Energie für den Wiederaufbau

Bis 2035 will die Ukraine fossile Brennstoffe aus ihrer Stromerzeugung verbannen. Dafür setzt sie zu gleichen Teilen auf Erneuerbare und Kernkraft. Billig wird das nicht.

Von Hans-Jürgen Wittmann, Michał Woźniak | Berlin

In Folge des russischen Angriffskrieges wurden in der Ukraine Energieerzeugungs- und verteilungskapazitäten für rund 10 Milliarden Euro zerstört, meldet die Weltbank. Die erwarteten russischen Angriffe im Winter 2023/24 werden diesen Betrag weiter steigern. Nur die Hälfte der Erzeugerkapazitäten vor Kriegsbeginn ist noch am Netz. Für Reparaturen und Ersatz, vor allem aber für die grüne Energiewende werden bis 2050 laut Weltbank jährliche Investitionen von 9 Milliarden Euro benötigt. Daneben stehen die Dezentralisierung und der Aufbau einer Energieexportwirtschaft auf der Agenda. Deutsche Firmen könnten zweifach profitieren: Einerseits Technologien und Lösungen liefern, andererseits bei der Erzeugung von grüner Energie profitieren.

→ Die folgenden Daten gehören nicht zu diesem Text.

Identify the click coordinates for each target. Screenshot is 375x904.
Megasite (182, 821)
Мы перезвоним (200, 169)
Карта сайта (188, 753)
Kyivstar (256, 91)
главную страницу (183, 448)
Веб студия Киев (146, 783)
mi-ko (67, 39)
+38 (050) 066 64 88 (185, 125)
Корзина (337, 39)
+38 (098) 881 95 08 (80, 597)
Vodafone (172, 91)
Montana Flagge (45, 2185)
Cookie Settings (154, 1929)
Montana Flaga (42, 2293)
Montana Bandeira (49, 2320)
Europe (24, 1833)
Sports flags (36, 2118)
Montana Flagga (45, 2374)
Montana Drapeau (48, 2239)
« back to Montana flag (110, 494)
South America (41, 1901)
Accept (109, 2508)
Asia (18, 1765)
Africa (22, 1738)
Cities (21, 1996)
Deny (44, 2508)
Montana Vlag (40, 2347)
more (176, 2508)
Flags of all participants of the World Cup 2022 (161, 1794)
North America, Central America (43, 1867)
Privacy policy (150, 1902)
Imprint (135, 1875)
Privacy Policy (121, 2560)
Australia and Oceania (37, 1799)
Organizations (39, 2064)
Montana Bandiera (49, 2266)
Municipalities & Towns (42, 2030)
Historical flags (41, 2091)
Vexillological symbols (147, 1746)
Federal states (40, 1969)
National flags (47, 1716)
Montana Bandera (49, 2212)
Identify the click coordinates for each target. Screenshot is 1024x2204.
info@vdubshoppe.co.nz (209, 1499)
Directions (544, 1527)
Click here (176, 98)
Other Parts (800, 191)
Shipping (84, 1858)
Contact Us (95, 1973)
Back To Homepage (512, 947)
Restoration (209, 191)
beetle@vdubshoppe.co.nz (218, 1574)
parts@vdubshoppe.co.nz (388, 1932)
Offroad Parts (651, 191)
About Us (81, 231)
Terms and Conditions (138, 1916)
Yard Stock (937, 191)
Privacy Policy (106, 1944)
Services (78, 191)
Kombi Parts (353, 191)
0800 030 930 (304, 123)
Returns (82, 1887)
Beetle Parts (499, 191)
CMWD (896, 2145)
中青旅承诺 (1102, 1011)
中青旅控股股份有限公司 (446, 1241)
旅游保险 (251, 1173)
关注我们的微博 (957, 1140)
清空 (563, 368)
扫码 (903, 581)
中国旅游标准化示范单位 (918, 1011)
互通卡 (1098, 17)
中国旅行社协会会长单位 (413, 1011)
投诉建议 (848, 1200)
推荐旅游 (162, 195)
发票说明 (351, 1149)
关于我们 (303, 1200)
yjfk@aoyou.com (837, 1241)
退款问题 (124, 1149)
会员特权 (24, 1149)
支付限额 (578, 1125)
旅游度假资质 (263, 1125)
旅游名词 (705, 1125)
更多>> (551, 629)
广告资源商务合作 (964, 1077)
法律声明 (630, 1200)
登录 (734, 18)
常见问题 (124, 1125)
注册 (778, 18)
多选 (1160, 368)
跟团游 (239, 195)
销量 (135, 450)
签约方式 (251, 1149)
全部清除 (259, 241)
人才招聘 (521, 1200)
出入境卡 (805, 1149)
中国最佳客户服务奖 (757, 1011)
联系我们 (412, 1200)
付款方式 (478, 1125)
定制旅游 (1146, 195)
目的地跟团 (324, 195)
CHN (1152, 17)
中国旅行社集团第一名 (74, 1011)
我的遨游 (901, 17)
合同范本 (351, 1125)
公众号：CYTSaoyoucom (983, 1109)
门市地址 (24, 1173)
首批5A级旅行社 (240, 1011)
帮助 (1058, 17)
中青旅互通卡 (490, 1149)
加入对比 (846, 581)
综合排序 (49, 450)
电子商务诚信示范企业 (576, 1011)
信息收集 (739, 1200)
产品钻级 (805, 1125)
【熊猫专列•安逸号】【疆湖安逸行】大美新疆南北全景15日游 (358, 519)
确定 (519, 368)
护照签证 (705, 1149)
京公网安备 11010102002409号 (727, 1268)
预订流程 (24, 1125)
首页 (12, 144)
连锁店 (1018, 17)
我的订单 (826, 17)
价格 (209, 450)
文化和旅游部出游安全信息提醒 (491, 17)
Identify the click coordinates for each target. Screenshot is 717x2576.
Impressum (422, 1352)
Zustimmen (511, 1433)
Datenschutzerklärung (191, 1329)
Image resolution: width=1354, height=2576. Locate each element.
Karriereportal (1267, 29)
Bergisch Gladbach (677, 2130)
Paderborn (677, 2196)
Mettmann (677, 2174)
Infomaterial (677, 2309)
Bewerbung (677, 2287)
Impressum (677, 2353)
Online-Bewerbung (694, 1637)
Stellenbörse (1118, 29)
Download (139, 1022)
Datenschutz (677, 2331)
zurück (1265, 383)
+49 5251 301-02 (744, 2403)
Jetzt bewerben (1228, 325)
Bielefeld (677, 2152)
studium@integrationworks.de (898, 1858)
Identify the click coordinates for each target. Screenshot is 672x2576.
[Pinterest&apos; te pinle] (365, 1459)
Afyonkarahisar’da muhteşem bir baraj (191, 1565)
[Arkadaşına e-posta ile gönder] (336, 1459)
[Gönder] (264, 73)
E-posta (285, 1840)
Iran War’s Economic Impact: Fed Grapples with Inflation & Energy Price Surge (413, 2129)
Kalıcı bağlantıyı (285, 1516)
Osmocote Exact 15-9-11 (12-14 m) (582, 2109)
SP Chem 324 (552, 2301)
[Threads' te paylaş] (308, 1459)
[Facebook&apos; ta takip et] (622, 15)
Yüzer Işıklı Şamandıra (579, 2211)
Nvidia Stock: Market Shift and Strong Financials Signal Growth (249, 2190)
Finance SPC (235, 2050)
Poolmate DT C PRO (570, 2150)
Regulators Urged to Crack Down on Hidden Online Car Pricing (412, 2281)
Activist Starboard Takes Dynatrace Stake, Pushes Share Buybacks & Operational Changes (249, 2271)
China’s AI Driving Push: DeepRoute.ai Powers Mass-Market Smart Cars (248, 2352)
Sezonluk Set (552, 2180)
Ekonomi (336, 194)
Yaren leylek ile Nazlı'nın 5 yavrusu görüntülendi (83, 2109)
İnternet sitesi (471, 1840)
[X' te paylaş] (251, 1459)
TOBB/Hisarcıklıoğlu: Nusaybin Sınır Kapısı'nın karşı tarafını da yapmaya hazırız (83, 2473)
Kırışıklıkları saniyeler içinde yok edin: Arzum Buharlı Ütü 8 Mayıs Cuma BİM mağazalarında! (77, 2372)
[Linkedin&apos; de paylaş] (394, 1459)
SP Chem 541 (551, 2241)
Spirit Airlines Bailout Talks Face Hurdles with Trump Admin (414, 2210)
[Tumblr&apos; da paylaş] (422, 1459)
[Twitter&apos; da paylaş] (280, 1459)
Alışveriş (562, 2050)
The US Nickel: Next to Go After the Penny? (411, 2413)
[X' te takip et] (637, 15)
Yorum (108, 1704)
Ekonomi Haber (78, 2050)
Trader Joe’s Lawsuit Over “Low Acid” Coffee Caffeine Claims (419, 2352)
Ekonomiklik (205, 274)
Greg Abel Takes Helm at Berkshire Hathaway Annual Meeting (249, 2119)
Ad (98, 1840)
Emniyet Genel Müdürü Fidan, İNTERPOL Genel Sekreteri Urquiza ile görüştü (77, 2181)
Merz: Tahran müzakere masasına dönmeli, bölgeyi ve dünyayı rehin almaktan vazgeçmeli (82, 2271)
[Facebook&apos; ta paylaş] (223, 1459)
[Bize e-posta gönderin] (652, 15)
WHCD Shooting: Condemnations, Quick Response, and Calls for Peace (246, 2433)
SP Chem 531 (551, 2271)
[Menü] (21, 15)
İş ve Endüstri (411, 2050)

  • Erneuerbare Energien genießen Ausbaupriorität

    Das Potenzial der Ukraine bei erneuerbaren Energiequellen beläuft sich auf rund 870 Gigawatt. Bereits 2035 soll die Hälfte des erzeugten Stroms grün sein, auch mit deutscher Hilfe.

    Die ukrainische Regierung plant bis 2032 in ihrem Wiederaufbauplan den Bau von 30 Gigawatt Kapazitäten bei erneuerbaren Energiequellen. Im Vergleich zum Januar 2022 - mit einer installierten Kapazität von weniger als 12 Gigawatt - wäre dies beinahe eine Verdreifachung.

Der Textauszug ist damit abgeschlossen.